Reputation: 73
I'm converting a matlab script to python and I have it a roadblock. In order to use cubic spline interpolation on a signal. The script uses the command spline with three inputs. f_o, c_signal and freq. so it looks like the following.
cav_sig_freq = spline(f_o, c_signal, freq)
f_o = 1x264, c_signal = 1x264 and freq = 1x264
From the documentation in matlab it reads that "s = spline(x,y,xq) returns a vector of interpolated values s corresponding to the query points in xq. The values of s are determined by cubic spline interpolation of x and y."
In python i'm struggling to find the correct python equivalent. Non of different interpolation functions I have found in the numpy and Scipy documentation let's use the third input like in Matlab.
Thanks for taking the time to read this. If there are any suggestion to how I can make it more clear, I'll be happy to do so.
Upvotes: 2
Views: 2836
Reputation: 90
Basically you will first need to generate something like an interpolant function, then give it your points. Using your variable names like this:
from scipy import interpolate
tck = interpolate.splrep(f_o, c_signal, s=0)

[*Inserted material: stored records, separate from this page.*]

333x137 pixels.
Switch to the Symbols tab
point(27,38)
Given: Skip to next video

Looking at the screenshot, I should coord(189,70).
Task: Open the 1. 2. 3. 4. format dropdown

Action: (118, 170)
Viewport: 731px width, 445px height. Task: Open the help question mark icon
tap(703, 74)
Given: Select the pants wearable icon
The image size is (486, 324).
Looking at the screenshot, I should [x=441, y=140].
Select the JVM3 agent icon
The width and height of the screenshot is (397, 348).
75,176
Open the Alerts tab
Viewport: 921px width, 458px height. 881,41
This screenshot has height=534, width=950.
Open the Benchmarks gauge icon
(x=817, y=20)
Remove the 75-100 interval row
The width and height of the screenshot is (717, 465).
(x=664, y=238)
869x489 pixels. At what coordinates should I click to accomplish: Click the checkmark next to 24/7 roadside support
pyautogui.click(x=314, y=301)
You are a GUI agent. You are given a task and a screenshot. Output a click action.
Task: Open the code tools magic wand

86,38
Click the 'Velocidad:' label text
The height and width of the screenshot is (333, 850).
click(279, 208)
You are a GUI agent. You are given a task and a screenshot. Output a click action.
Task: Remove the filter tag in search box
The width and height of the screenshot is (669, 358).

and then apply this tck to your points:
c_interp = interpolate.splev(freq, tck, der=0)
For more on this your can read this post.
Upvotes: 3
Reputation: 6253
Have you tried the InterpolatedUnivariateSpline within scipy.interpolate? If I understand the MatLab part correctly, then I think this will work.
import numpy as np
from scipy.interpolate import InterpolatedUnivariateSpline as ius
a = [1,2,3,4,5,6]
b = [r * 2 for r in a]
c = ius(a, b, k=1)
# what values do you want to query?
targets = [3.4, 2.789]
interpolated_values = c(targets)
It seems this may add one more step to your code than what MatLab provides, but I think it is what you want.